Exercise aim:
In the article on the year's education developments, rewrite the passage from "In what history" to "was marked progress.", replacing "kids" with "students".

Extracted text:
Scholars at the Hoover Institution have now pinpointed the best and worst educational developments of the year, from growth in parental choice on one hand to the unruly union victory in Ohio, plus the Atlanta cheating scandal, on the other.
This annual Hoover Institution research helps to guide future educational reform. The analysis “evaluated hundreds of events, laws, programs and studies” in creating the list, explained Williamson M. Evers, Hoover research fellow and project coordinator of the education task force’s “Best and Worst” project.
The list of “five best” points to such positive events as increased parent choice of schools, greater transparency and teacher accountability. Heading the list was the reinvigoration of school choice through opportunity scholarships and vouchers. Result: Private school choice moved ahead in many parts of the U.S.
The worst development of the year, as graded by the task force of experts, was the misreporting of the Atlanta public schools cheating scandal. “When educators couldn’t successfully teach their students, they doctored the students’ test papers; but the news media let the cheating educators off the hook,” said Evers.
Regarding best developments, the study said, “Despite the attractive choice that private schools (especially Catholic schools) offer in many inner cities and not withstanding the Supreme Court’s resolution of issues of federal constitutionality, private school choice remained largely taboo politically until this year.”
In what history may see as a watershed, private school choice moved ahead, for example, in the District of Columbia “where the scholarship program was resuscitated in Congress by Speaker John Boehner; Indiana, where scholarships were made available” to about half the students in the state; and “Ohio, which lifted a too-tight cap on its program for kids exiting low performing schools.”
Second in best events: the rollback of collective bargaining agreements (CBAs) in Wisconsin, Indiana, New Jersey, Idaho, and (temporarily) Ohio was marked progress.
Improving education is bogged down by union contracts that “impede sensible decisions about hiring, firing, deployment, and compensation of educators. CBAs also drive up costs. Moreover, many public sector workers are generously compensated–and enjoy relatively secure jobs—and their gold-plated benefit systems are bankrupting states and school systems. Voters and courageous state leaders finally put these issues on the table in 2011.” Five states made major reforms in the relevant statutes. (Ohio’s were undone in a November referendum.)
“Besides actual progress in modifying and limiting the scope of CBAs, states have now made CBAs into a normal area of reform.”
In the Atlanta cheating scandal, it was “truly harmful for standards-based education reform….What the public should have learned from the Atlanta fiasco is that cheating is easily preventable…by having a huge bank of publicly available questions of which a subset appears on each year’s test” proctoring rooms where tests are given and online test administration.

Data shown:
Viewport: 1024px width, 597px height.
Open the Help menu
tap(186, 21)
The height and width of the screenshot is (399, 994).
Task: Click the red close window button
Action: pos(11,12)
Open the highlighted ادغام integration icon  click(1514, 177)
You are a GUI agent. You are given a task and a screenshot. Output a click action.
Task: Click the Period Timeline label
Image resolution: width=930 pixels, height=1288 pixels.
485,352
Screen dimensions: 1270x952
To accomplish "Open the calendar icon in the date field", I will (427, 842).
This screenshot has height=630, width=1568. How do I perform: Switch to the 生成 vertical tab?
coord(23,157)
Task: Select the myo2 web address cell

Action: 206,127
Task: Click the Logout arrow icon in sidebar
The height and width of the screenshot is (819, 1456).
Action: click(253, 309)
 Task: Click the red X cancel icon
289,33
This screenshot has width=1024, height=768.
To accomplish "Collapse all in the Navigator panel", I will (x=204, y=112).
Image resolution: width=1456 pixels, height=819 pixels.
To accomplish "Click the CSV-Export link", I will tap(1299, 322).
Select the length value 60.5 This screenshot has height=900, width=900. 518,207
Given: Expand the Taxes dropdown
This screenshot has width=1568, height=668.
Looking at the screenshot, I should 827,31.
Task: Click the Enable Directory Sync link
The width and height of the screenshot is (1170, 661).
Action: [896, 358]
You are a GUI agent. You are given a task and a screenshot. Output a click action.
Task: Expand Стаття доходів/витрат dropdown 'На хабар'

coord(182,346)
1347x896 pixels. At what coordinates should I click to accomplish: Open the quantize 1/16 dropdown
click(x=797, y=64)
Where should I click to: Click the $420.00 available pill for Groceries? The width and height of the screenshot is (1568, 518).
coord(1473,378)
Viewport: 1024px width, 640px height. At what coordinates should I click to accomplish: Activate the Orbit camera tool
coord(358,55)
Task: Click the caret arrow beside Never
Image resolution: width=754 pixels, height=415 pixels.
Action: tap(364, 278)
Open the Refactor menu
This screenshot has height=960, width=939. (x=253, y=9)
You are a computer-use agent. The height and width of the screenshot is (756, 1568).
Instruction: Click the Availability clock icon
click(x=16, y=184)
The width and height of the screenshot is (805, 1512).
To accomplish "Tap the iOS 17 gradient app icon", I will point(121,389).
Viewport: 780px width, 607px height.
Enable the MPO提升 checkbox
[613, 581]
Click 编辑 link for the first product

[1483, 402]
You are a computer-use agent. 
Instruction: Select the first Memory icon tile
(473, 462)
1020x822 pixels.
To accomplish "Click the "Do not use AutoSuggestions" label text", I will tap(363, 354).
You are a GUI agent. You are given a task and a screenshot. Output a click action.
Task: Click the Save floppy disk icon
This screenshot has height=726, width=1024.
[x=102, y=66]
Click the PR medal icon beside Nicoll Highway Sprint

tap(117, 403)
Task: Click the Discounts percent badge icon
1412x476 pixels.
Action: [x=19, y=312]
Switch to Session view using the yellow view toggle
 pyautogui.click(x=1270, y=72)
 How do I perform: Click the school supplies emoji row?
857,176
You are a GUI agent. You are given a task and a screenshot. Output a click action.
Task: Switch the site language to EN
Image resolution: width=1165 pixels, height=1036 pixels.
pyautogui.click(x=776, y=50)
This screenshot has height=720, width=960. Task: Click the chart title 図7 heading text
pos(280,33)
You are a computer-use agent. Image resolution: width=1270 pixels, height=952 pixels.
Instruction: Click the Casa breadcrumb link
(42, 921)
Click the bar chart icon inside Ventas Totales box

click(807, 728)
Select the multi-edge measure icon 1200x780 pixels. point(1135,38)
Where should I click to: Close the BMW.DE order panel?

Full answer:
In what history may see as a watershed, private school choice moved ahead, for example, in the District of Columbia “where the scholarship program was resuscitated in Congress by Speaker John Boehner; Indiana, where scholarships were made available” to about half the students in the state; and “Ohio, which lifted a too-tight cap on its program for students exiting low performing schools.”
Second in best events: the rollback of collective bargaining agreements (CBAs) in Wisconsin, Indiana, New Jersey, Idaho, and (temporarily) Ohio was marked progress.